KBI Biopharma

Job Summary:

This individual will be responsible for compliant aseptic sampling, coordination and QA release of raw materials and consumables for clinical and commercial biopharmaceutical manufacturing facilities, as well as subsequent cGMP manufacturing operations. Executes daily activities to assure timely review of raw materials and consumables dispositioning paperwork in collaboration with Quality Control and supply chain. Assists in execution and maintenance of the raw materials / consumables retain program, client cell banks and client drug substance retain program. Maintains raw material sampling areas and locations in a compliant state. Support relevant investigations, change controls, CAPAs and raw material / consumable related projects. The individual provides exemplary service to both internal and external customers by ensuring patient safety and regulatory compliance while supporting product lifecycle activities for timely delivery of products to clients for patients. Collaborates with manufacturing, supply chain and other internal stakeholders as needed to achieve site, operational and department goals. Cultivates and maintains Quality culture.

Job Responsibilities:

We are seeking an entry level QA Associate to join our team at a contract manufacturer for mammalian cell culture protein therapeutics. The primary responsibility of this role is to oversee the QA approval of Raw Materials and compliance of the Regional Warehouse. The position will have the following responsibilities:

• Reviewing receiving inspection records and removing holds in the warehouse management software to efficiently disposition raw material and consumable batches. The personnel will be required to collaborate between supply chain, quality control and manufacturing to help prioritization of disposition
• Assists in maintaining compliant sampling and receiving of raw materials and consumables used for cGMP manufacturing. Assures activities comply with required procedures and cGMP requirements.
• Support the management of raw material / consumables retain program, client cell bank inventories and bulk drug substance retains.

Minimum Requirements:

Knowledge / Education:

• High school diploma and two years of experience within the Biopharmaceutical industry or Bachelor's degree in a related field (e.g., Chemistry, Biology, Quality Assurance).
• Demonstrated strong interpersonal skills, ability to work in a team environment, attention to details and excellent problem resolutions skills.
• Experience in QA inspection / release of materials for cGMP / commercial manufacturing, Quality Control and raw materials is beneficial

Language Ability:

• Ability to read, analyze, and interpret, general business periodicals, professional journals, technical procedures, or governmental regulations.
• Ability to write reports, business correspondence, and procedure manuals.
• Ability to effectively present information and respond to questions from groups of managers, clients, customers, and the general public

Reasoning Ability:

• Ability to solve practical problems and deal with a variety of concrete variables in situations where only limited standardization exists
• Ability to interpret a variety of instructions furnished in written, oral, diagram, or schedule form Math Ability

Physical Demands:

• Ability to support manufacturing and warehouse operations to include movement and/or lifting of raw materials, consumables, cleaning materials and equipment.
• Ability to sit for long periods of time working at a computer workstation
• Pushing and pulling up to 30 pounds

Computer and Equipment Usage and Skills:

• Knowledge of and ability to use word processing, databases, spreadsheets, internet, email, calendar management, telephone

Range: $26.44 / hr. - $36.49 / hr.

KBI Biopharma is committed to providing a safe and healthy workplace. Any employee entering a KBI site located in the US must inform KBI Biopharma of their vaccination status and must submit their vaccination status. All vaccinated employees are required to provide proof of their COVID-19 vaccination, with a COVID-19 vaccination which has been granted FDA approval or Emergency Use Authorization.
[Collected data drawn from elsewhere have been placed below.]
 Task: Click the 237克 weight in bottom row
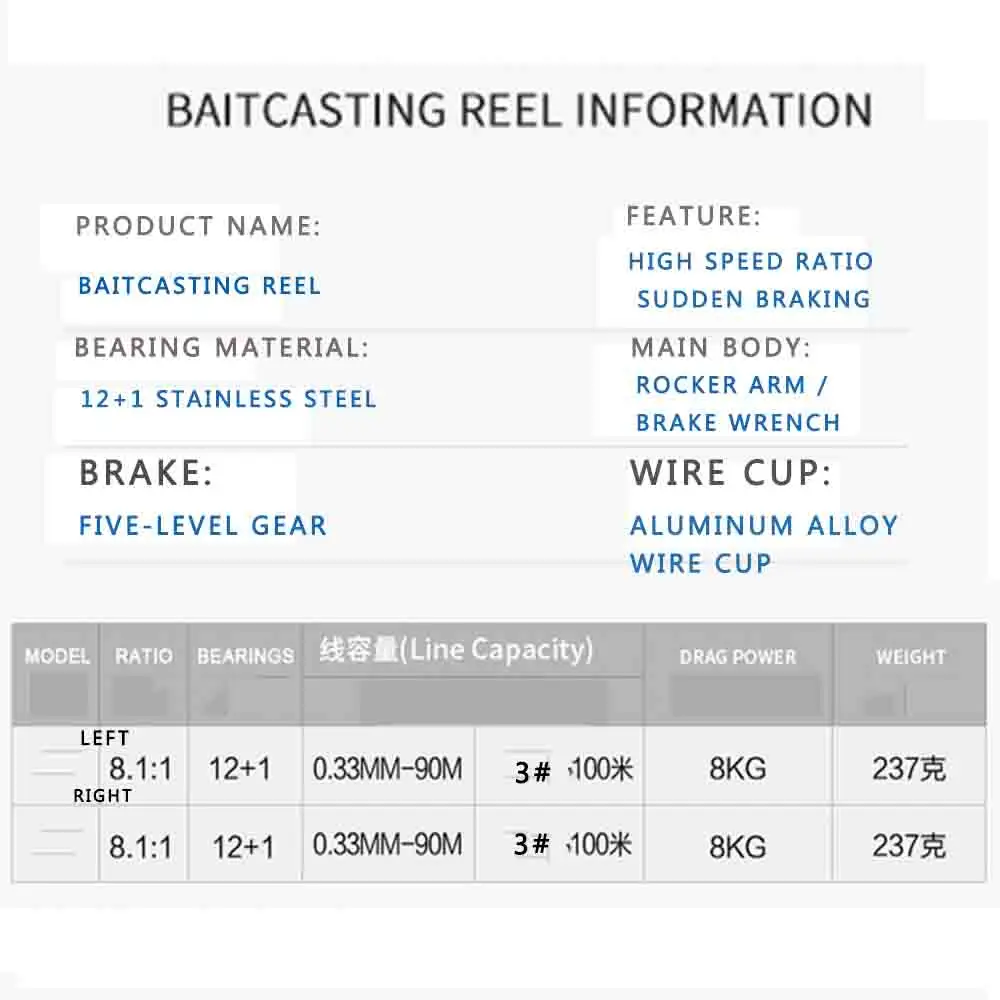(909, 846)
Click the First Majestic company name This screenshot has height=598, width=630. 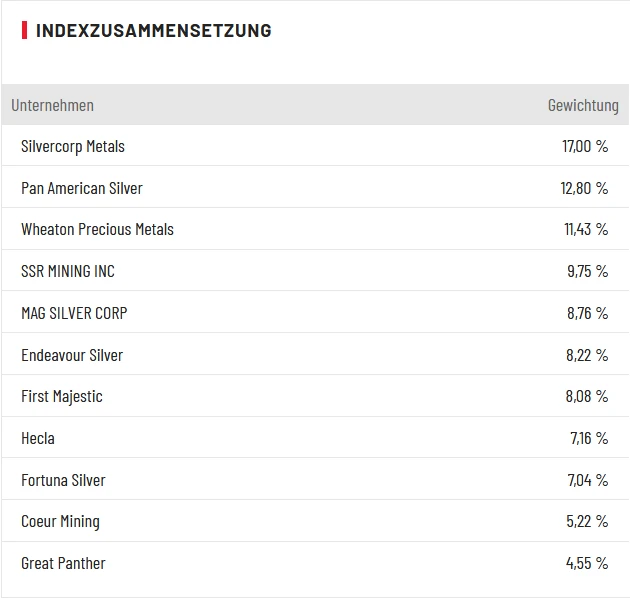[x=62, y=396]
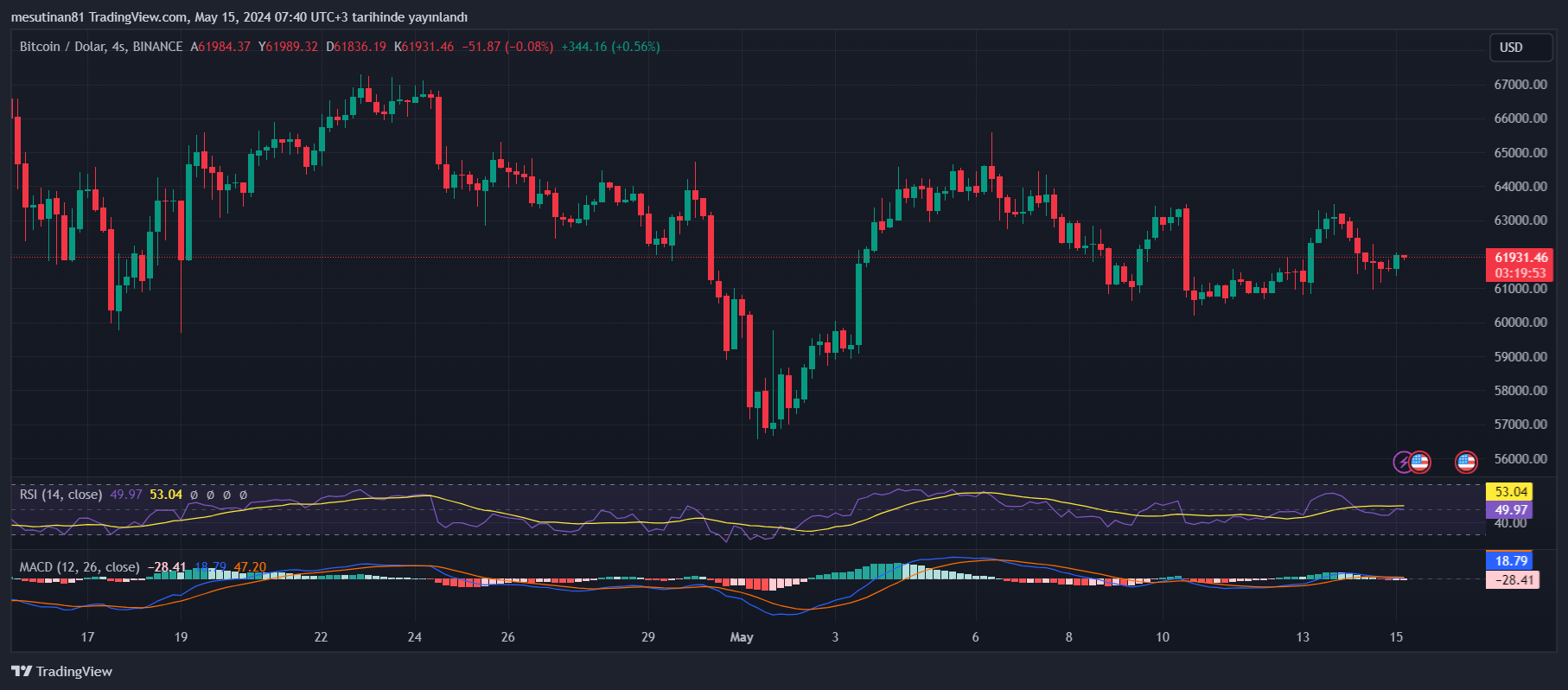Image resolution: width=1568 pixels, height=690 pixels.
Task: Click the 67000.00 level on price axis
Action: click(1520, 85)
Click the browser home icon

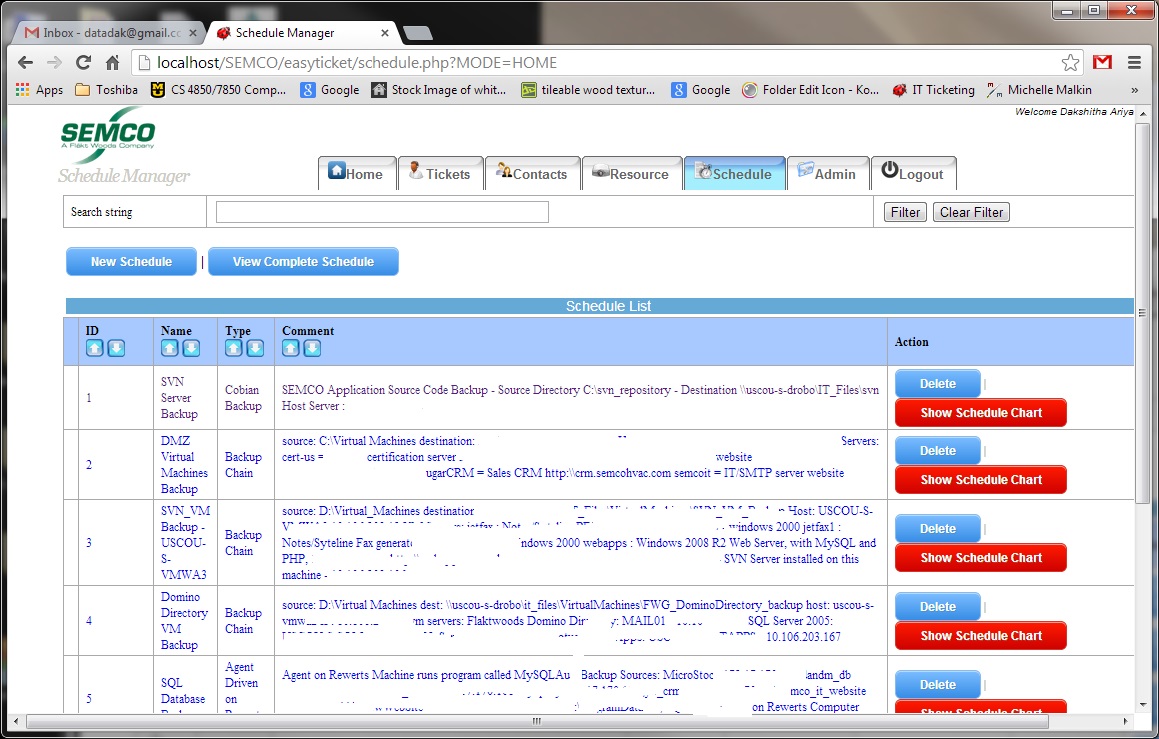coord(113,62)
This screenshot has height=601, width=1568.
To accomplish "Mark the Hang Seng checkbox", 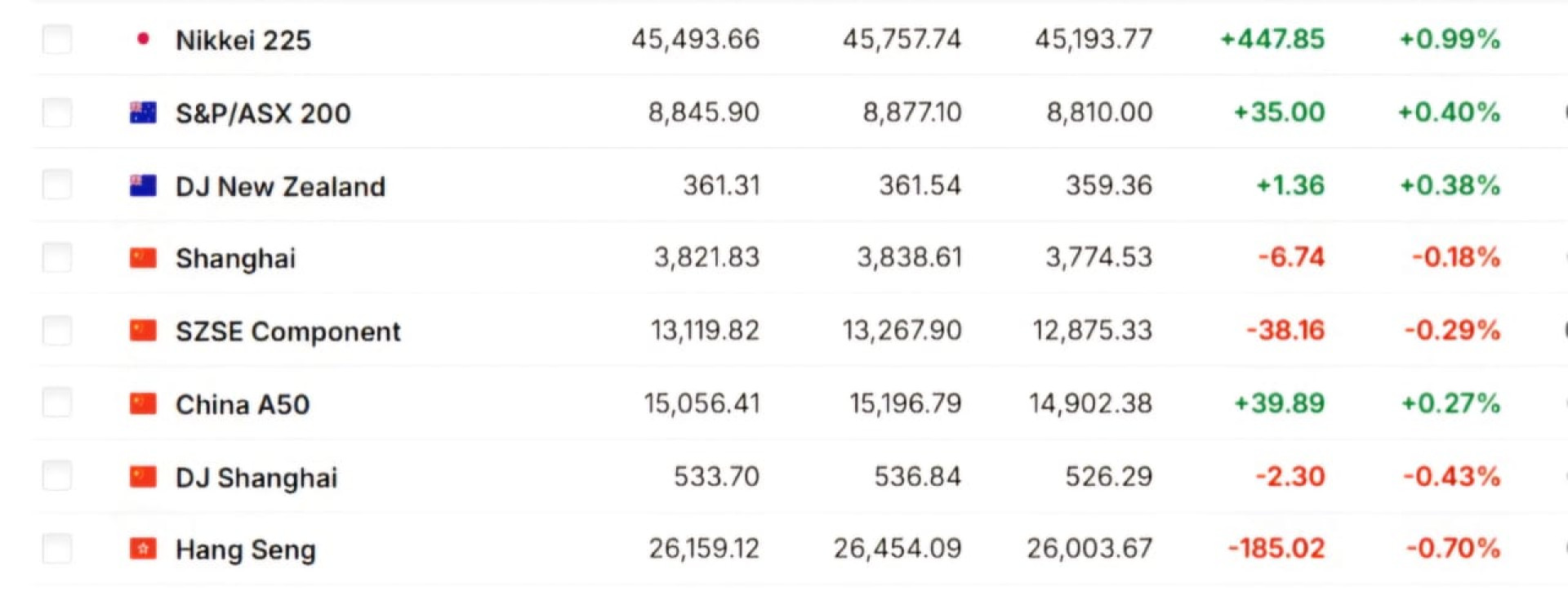I will coord(57,549).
KBI Biopharma, Inc. is an EEO/AA employer and actively seeks to diversify its work force. Therefore, all qualified applicants, regardless of race, color, national origin, religion, gender, gender identity, sexual orientation, age, disability or veteran status, are strongly encouraged to apply.

I understand that neither the completion of this application nor any other part of my consideration for employment establishes any obligation for KBI Biopharma, Inc. to hire me. If I am hired, I understand that either KBI Biopharma, Inc. or I can terminate my employment at any time and for any reason, with or without cause and without prior notice. I understand that no representative of KBI Biopharma, Inc. has the authority to make any assurance to the contrary.

I attest with my signature below that I have given to KBI Biopharma, Inc. true and complete information on this application. No requested information has been concealed. I authorize KBI Biopharma, Inc. to contact references provided for employment reference checks. If any information I have provided is untrue, or if I have concealed material information, I understand that this will constitute cause for the denial of employment or immediate dismissal.